From a technical point of view, that's perfectly fine as long as your server meets the requirements outlined in the UC virtualization site.

I'd just reach out to your SE to discuss the licensing side, as BE licensing was a bit different from a regular UC deployment, and see how that would work with your future support contracts, not sure how they are going to handle it as it's going EOL.

 

I'd engage a reputable consultant or a Cisco partner WITH voice specializations to discuss the CUBE situation, if vCUBE would suffice your needs, or if you might need an actual ISR as your CUBE in case PVDMs are required for something.

HTH

java

if this helps, please rate

@Jaime Valencia is correct about the licensing. There are also some special rules for VM's created using the BE6K templates. I think what is biting you is that the UUID and MAC address of the NIC are changing when you migrate the VM's that way. To stay in supported territory for ESXi, you need to follow the guidelines that are here. https://www.cisco.com/c/dam/en/us/td/docs/voice_ip_comm/uc_system/virtualization/cisco-collaboration-virtualization.html 

You will be in a "specs based" configuration which means Vcenter is required and the CPU's have to be 2.5Ghz or higher. There are other qualifiers including IOPS on the storage. You should read all of that information. Also, here are some of my old notes on doing this prior to a Vmotion transfer of the guests. There may be other ways to do this, but I directly edited the VMX file from the CLI. I am an old Unix guy, so that makes sense to me. There may be other ways to accomplish this.

Add following after uuid.bios line.

uuid.action = "keep"

Obtain the Inventory ID (Vmid) for the virtual machine using this command:

# vim-cmd vmsvc/getallvms

Note: The output shows virtual machines which are registered on the ESXi/ESX host.

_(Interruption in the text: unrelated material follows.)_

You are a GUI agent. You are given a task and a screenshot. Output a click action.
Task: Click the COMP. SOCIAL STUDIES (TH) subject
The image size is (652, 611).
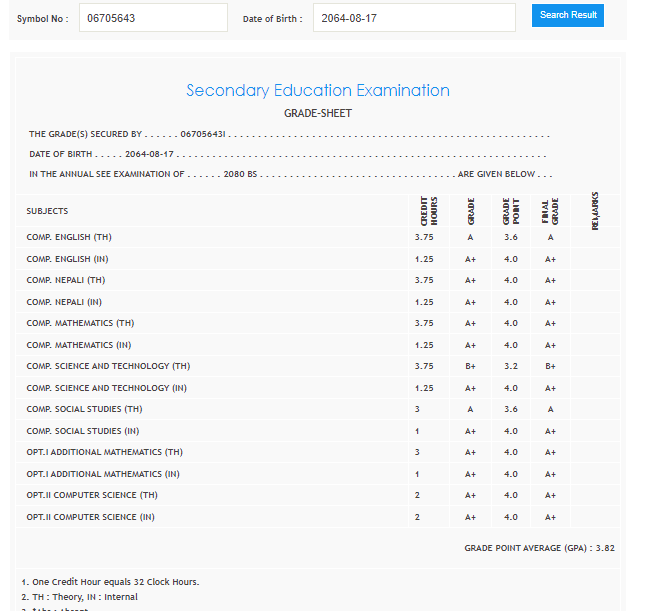(84, 409)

You see output similar to:

Vmid Name File Guest OS Version Annotation
2848 Win2003_storage_performance [local] Win .vmx winNetEnterpriseGuest vmx-07 To be used as a template

In this example, the Vmid is 2848.

Reload the .vmx file using this command:

# vim-cmd vmsvc/reload Vmid

As a small organization with 50 phones, 5 physical POTS plugged into FXO, and only CUCM / Unity, we are barely scratching the surface for what it can do, and I'm not expecting this is going to change. We will never use Cisco video phones, video conferencing, or Jabber.

We're only using the BE6000S because that was apparently the smallest product available from Cisco when our UC560 went end of life. vCenter is generally pointless as we don't have a SAN, so vMotion, vSwitch etc can't be used. Once we finish moving from Active Directory to M365 the building will have one Dell server running VMWare.

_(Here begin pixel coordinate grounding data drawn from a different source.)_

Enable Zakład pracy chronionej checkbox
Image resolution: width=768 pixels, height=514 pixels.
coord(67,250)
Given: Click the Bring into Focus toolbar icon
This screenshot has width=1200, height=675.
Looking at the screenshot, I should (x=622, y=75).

I am not interested in cloud hosted service because I cannot control incoming UDP QOS. If our download bandwidth is exhausted, people sound like robots and phones don't ring when the UDP packets are dropped by the ISP.

I would suggest a clean install onto the Dell with whatever profile you want, then restore configuration from a DRS backup.  You will then end up with a separate PLM instance on the Dell and it should be a simple rehost from one to the other.  Cisco Licensing will need licence requests from source and destination.  Do you currently have a support contract for the BE6000S, and do you need to have support in place after the migration?